▶ [WHAT IS EXPECTED]: Pictures excluded, copy word for word the lines from the one holding "This screenshot has width=830, height=630." through the last line below.

[Dataset entries]
Start of Block

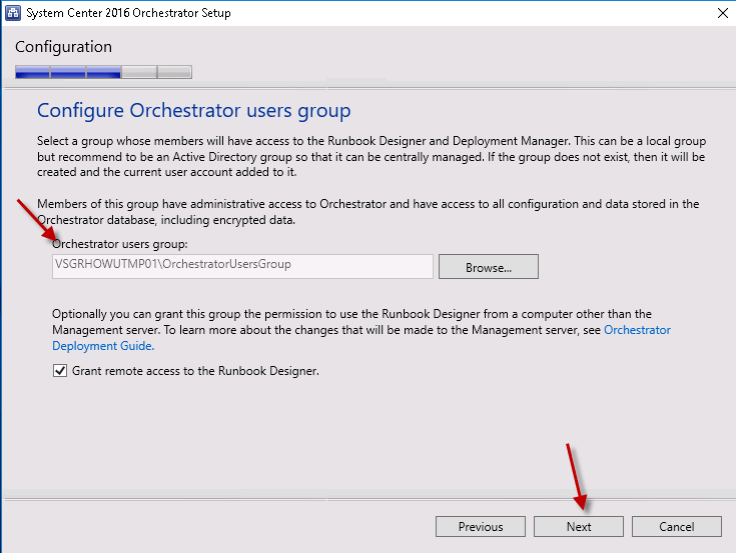Click fourth empty segment of progress bar
The height and width of the screenshot is (553, 736).
(139, 72)
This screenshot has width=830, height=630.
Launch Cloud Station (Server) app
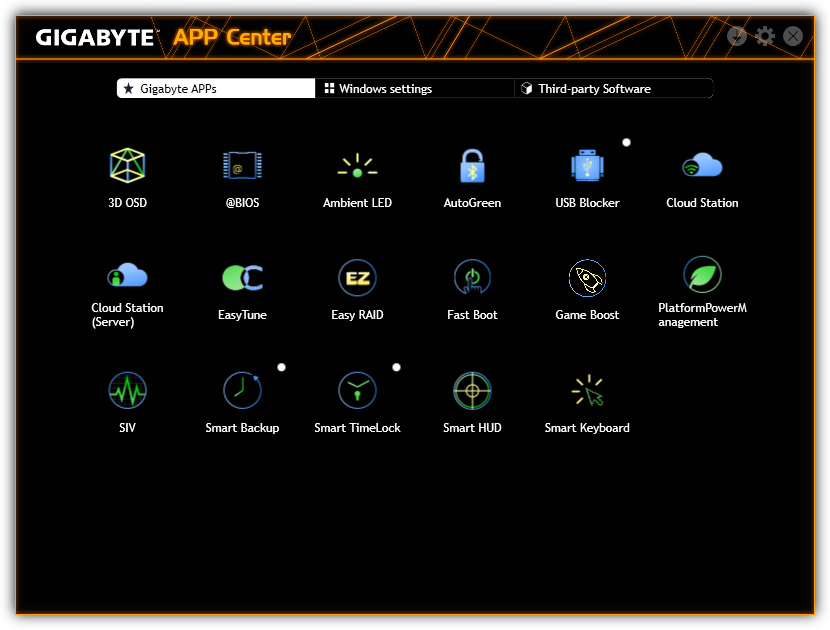click(x=127, y=275)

End of Block

▶ [ANSWER FOR THE TASK]:
This screenshot has width=830, height=630.
Launch Cloud Station (Server) app
click(x=127, y=275)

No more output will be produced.